Awesome
Copyright notice: Automated retrieval of decisions from federal and state databases is permitted for non-commercial purposes only. Since gesp accesses these databases, the use of gesp is also permitted for non-commercial purposes only.
gesp: convenient scraping of German court decisions
The federal and state governments in Germany make court decisions available for download on individual online platforms. In addition to the lack of uniformity, these platforms only allow individual retrieval out of the box. With gesp, decisions can be downloaded in large quantities in a filter-based and reproducible manner.
A. Installation
Using pip:
python -m pip install gesp
Or download & build the package...
git clone https://github.com/niklaswais/gesp && cd gesp && python -m build
... and install the local .tar.gz:
python -m pip install dist/gesp-0.1.tar.gz
B. Basic Usage
A call without command-line arguments will result in the retrival of all machine-readable (= non-PDF) court decisions. If only a subset is to be downloaded, the arguments "-s" (followed by abbreviations of states) and "-t" (followed by abbreviations of court types) can be used. Multiple states or court types are separated by commas.
python -m gesp -s bund,by,hh,nw -c bgh,ag,lg,olg
Since Saxony and Bremen provide court decisions only as PDF files, they are excluded when gesp is run without flags. An explicit call nevertheless makes the corresponding files available (-s sn,hb).
A specific path under which the decisions are to be stored can be specified with the argument "-p". If the folder has not been created yet, gesp will take care of that. If the folder has already been created and contains the results of a previous execution, this will cause an update of the dataset.
python -m gesp -p path/to/folder
An existing fingerprint (see C.) can be used to reconstruct a dataset. To do so, the path to the fingerprint file must be passed as an argument using "-fp". Naturally, "-c" and "-s" arguments are not allowed in this case.

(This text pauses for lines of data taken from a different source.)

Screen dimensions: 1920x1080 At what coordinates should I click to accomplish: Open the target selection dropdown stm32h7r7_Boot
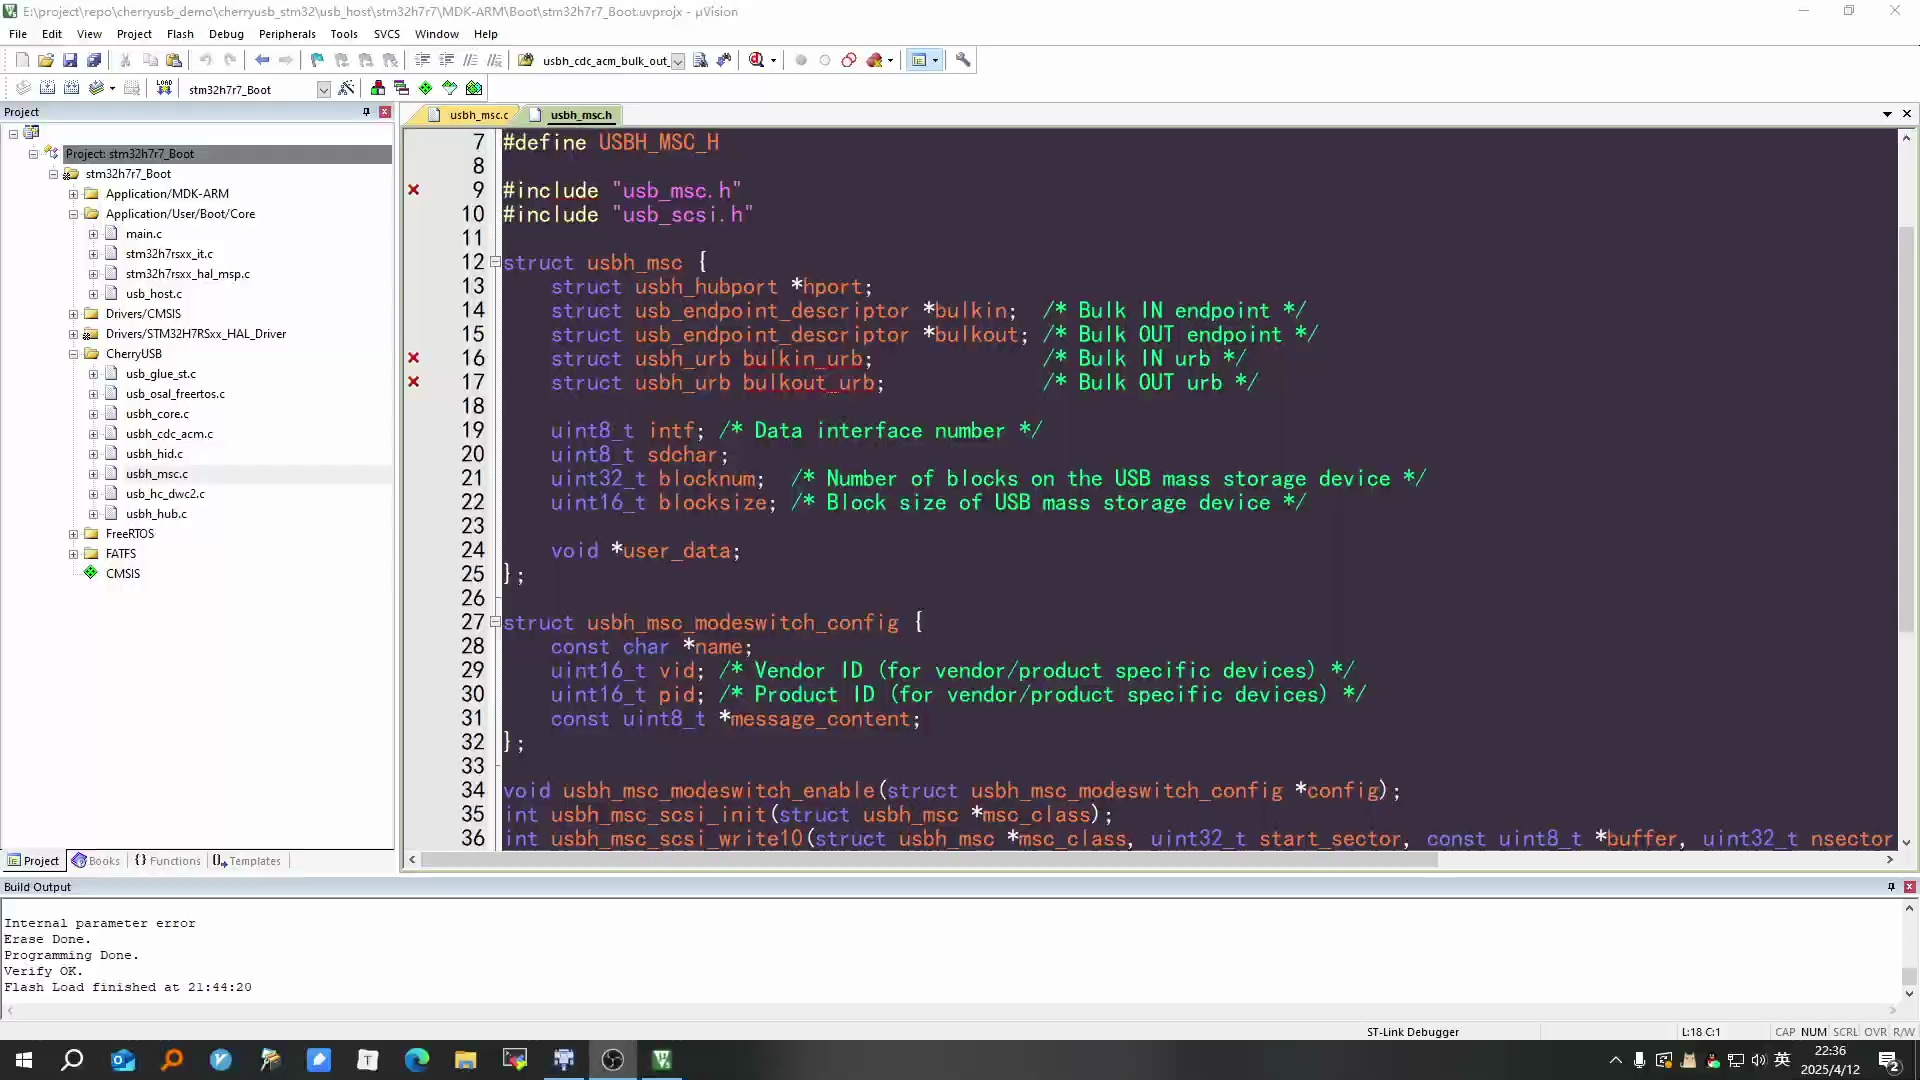tap(323, 89)
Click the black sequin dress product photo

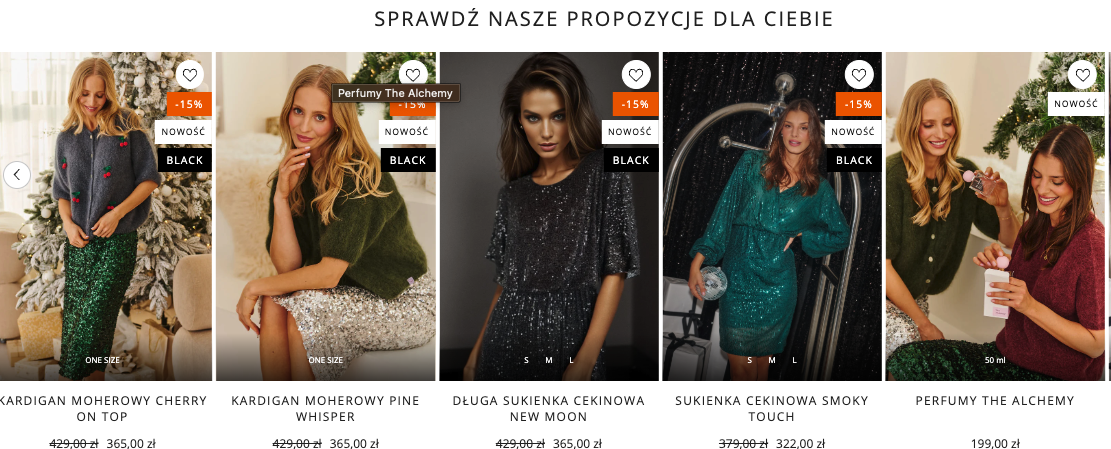(548, 216)
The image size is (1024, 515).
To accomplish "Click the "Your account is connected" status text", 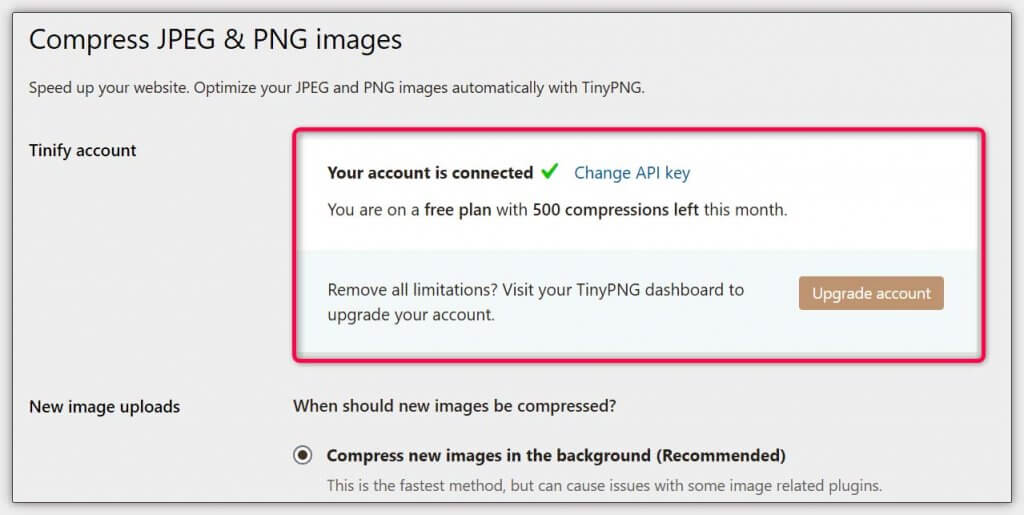I will 430,173.
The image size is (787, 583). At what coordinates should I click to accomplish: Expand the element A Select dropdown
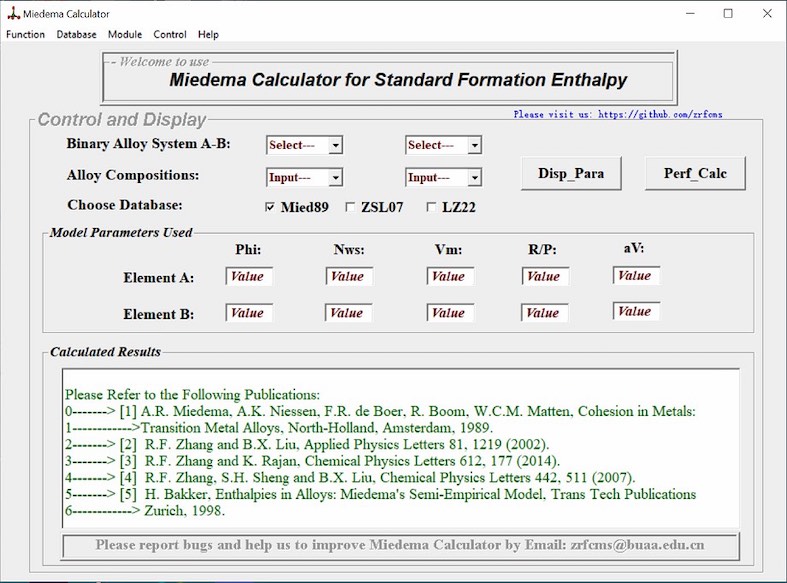pos(335,146)
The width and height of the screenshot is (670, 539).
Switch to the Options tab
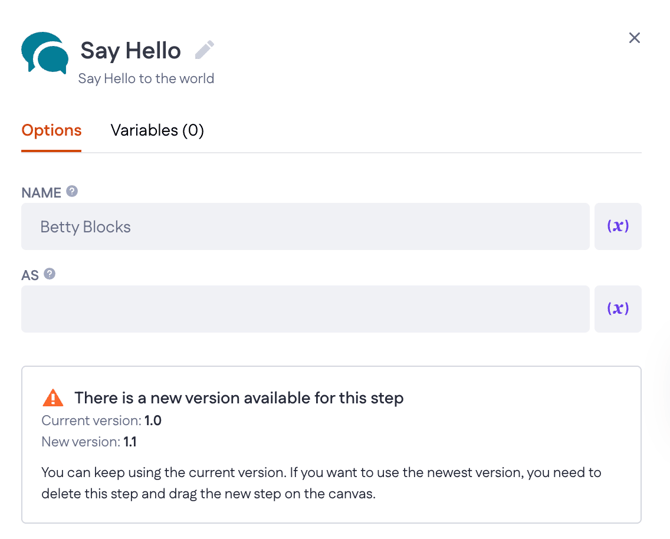pos(51,130)
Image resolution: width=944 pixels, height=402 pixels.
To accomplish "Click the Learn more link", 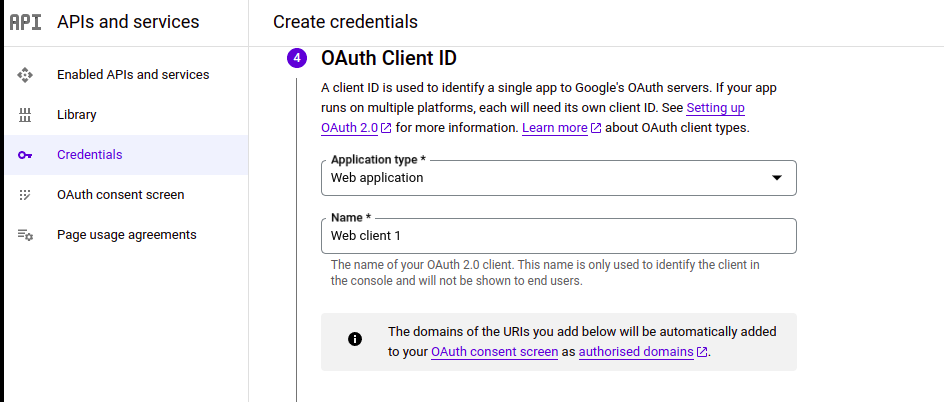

python -m gesp -fp /path/to/fingerprint
C. Results
If no specific path is passed with "-p", gesp will create a folder for the results in the current working directory ("results/"). The name of the subfolder is based on the date and time of execution to avoid conflicts in subsequent runs. Decisions that are available as html/xhtml files are preferentially downloaded as such. However, some federal states unfortunately provide decisions only as pdf files. The editable documents are minimally cleaned up (e.g., print dialogs and navigation menus are removed), but not pre-processed, unless "-pp" is used (see E.).
D. Reproducibility
To create a fingerprint file alongside the downloaded court decisions in the results folder ("fp.xz"), set the "-fp" flag. If you want to reconstruct the dataset of a previous run, e.g. because you are working on multiple machines or in a team, simply share the fingerprint file. Using the fingerprint file by means of "-fp" as an argument will result in the assembly of an identical collection.
The fingerprinting feature of gesp can also be used to meet good scientific practice standards without the need to provide large collections of data. Since it is part of good scientific practice to disclose the data basis of the results obtained, publications on the empirical study of court decisions must be accompanied by relatively large data sets. Instead of making the entire collection of decisions available for retrieval online, simply share the fingerprint file that others may use to retrieve your data.
E. Pre-Processing
The use of "-pp" activates pre-processing. A separate subfolder is created in the "results" folder for the subsequent outputs.
F. Delayed Retrieval
You can use the argument "-w" to add a delay between two consecutive downloads of decisions from the same source. This reduces the server load for the provider of the decisions and can prevent bans.
G. Appendix
1. Abbreviations for "-s" (federal/states)
Name | Abbreviation |
---|---|
Federal | bund |
Baden-Württemberg | bw |
Bavaria | by |
Berlin | be |
Brandenburg | bb |
Bremen | hb |
Hamburg | hh |
Hesse | he |
Mecklenburg-Vorpommern | mv |
Lower Saxony | ni |
North Rhine-Westphalia | nw |
Rhineland-Palatinate | rp |
Saarland | sl |
Saxony | sn |
Saxony-Anhalt | st |
Schleswig-Holstein | sh |
Thuringia | th |
2. Abbreviations for "-c" (court types)
Name | Abbreviation |
---|---|
Amtsgerichte | ag |
Arbeitsgerichte | arbg |
Bundesgerichtshof | bgh |
Bundesfinanzhof | bfh |
Bundesverwaltungsgericht | bverwg |
Bundesverfassungsgericht | bverfg |
Bundespatentgericht | bpatg |
Bundesarbeitsgericht | bag |
Bundessozialgericht | bsg |
Finanzgerichte | fg |
Landesarbeitsgerichte | lag |
Landgerichte | lg |
Landessozialgerichte | lsg |
Landesverfassungsgerichte | verfgh |
Oberlandesgerichte (incl. KG, BayObLG) | olg |
Oberverwaltungsgerichte (incl. vgh) | ovg |
Sozialgerichte | sg |